Saturday, March 12, 2022

Changing my mind

 I have recently become some kind of expert at changing my mind. This is HUGE, by the way. If you didn't know, I consider myself to be an Adult Child of Alcoholism & Family Dysfunction. ACA has been a really big part of my inner life since just before Covid and is largely responsible for helping me achieve whatever level of emotional sobriety I am currently enjoying. I love to tell people who are interested all about it, so feel free to ask.

So, back to changing my mind. Part of my childhood was learning black-and-white thinking, and catastrophizing and being just generally afraid of life, so best coping skills were denial of emotions and sticking to decisions like life-rafts even if they weren't working out so well. Not really the best way to go through life, not if you want to actually enjoy much anyway!

1) I have added a new food group to my life, called hand cream. Part of my treatment is lots of steroids and it has made my skin altogether different so now I slather my hands with ceramide cream every single chance I get. Old way of thinking was to not waste the stuff  and just use "enough" and not get it all over clothes which would necessitate extra laundry which is not good...you get the drift. I have changed my mind about this. I'm going to use lots of the stuff and not really worry if I get a little on my toothbrush or a bit ends up on my sleeve or gathers in a drop of water that rolls down my hand into my drinking water.

2) I don't want to go to sleep right now. Old way of thinking would insist that I keep trying to sleep because everybody needs eight hours (I certainly function BEST that way!) and not sleeping brings on a host of health issues and... you get the drift. I have changed my mind about this. For now (because I can change my mind again about this later), I just don't wanna go to sleep. I'm not trying to actively avoid sleep, but I am not going to chase it around. I am EXCEPTIONALLY privileged to be able to keep my job and have flexible bosses. I also live alone so I don't even need to worry about disturbing a partner with my odd hours. Heck, there's a little girl running around upstairs at all hours by herself (even as I type) to sort-of keep me company.

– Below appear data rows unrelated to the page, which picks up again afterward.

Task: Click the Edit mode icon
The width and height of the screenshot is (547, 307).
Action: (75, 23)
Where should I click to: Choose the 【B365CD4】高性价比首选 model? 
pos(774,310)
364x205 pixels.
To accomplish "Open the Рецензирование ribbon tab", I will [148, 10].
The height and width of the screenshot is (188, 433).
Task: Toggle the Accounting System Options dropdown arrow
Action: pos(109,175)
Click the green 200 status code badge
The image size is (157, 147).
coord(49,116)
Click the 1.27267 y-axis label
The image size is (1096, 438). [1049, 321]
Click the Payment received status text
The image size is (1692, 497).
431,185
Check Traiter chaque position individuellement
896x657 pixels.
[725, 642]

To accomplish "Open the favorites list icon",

3) I hate the sunshine. I know we are supposed to practically worship summer and healthy tans and beaches and bright sunny days in the mid-winter... I hate sunshine. This is not actually something I have changed my mind about, but I have changed my mind about keeping it to myself. I detest driving on certain days where it seems the flipping sun is always shining across my shoulder, making it hard to see and heating up the dang car, and glaring off everything. Hot, sticky, sweaty sunshine that you just can't get away from without paying a fortune for air conditioning (see the privilege here too!). I hate people who "love summer" but jump from air conditioned workplaces to air conditioned SUVs to air conditioned restaurants to air conditioned homes. -----I love when the sun is just a soft glow on the horizon, or later when the sky is black and that moon is so bright you can easily see your path. The soft moonlight through trees with stars too numerous to count. Whirling figures sketched across the night sky by lonely travelers with amazing names and stories passed down through the centuries to dance in the velvety darkness above you. THAT's a sky I can love.

4) Food. I have changed my mind about Velveeta. I think the steroids have helped calm down inflammation in my gut, so I have been experimenting a little about food. I am now trying to really listen to what I am craving and see if I can make sense of the underlying reason for a craving. There is a very real danger of salt cravings with steroids and I am totally getting that, but I keep trying to redirect that towards what I think is the root cause --- dehydration. Another interesting childhood dynamic was learning that my bathroom needs were not welcome, so from the beginning I was taught to minimize that stuff by avoiding drinking. That behavior was also modelled by my parents (Dad had migraines his whole adult life --- connection there???) so it wasn't like they were doing anything TO me that they weren't doing to themselves. I have changed my mind about drinking water, but making this decision happen in real life every day after every day has been a stupid, unnecessarily hard climb upwards, let me tell you.  I actually have a list of "one thing" to think about each day just because I'm that kind of nerd. Mondays, the only real standard I have is to try to hydrate as best I can. It has been a decently effective plan because I actually drink more water on average than ever before. And some days I have to really work hard to remember that idea because sometimes it just seems so silly to that dumb voice in my head who is so fear-based that everything is a potential danger, especially CHANGE!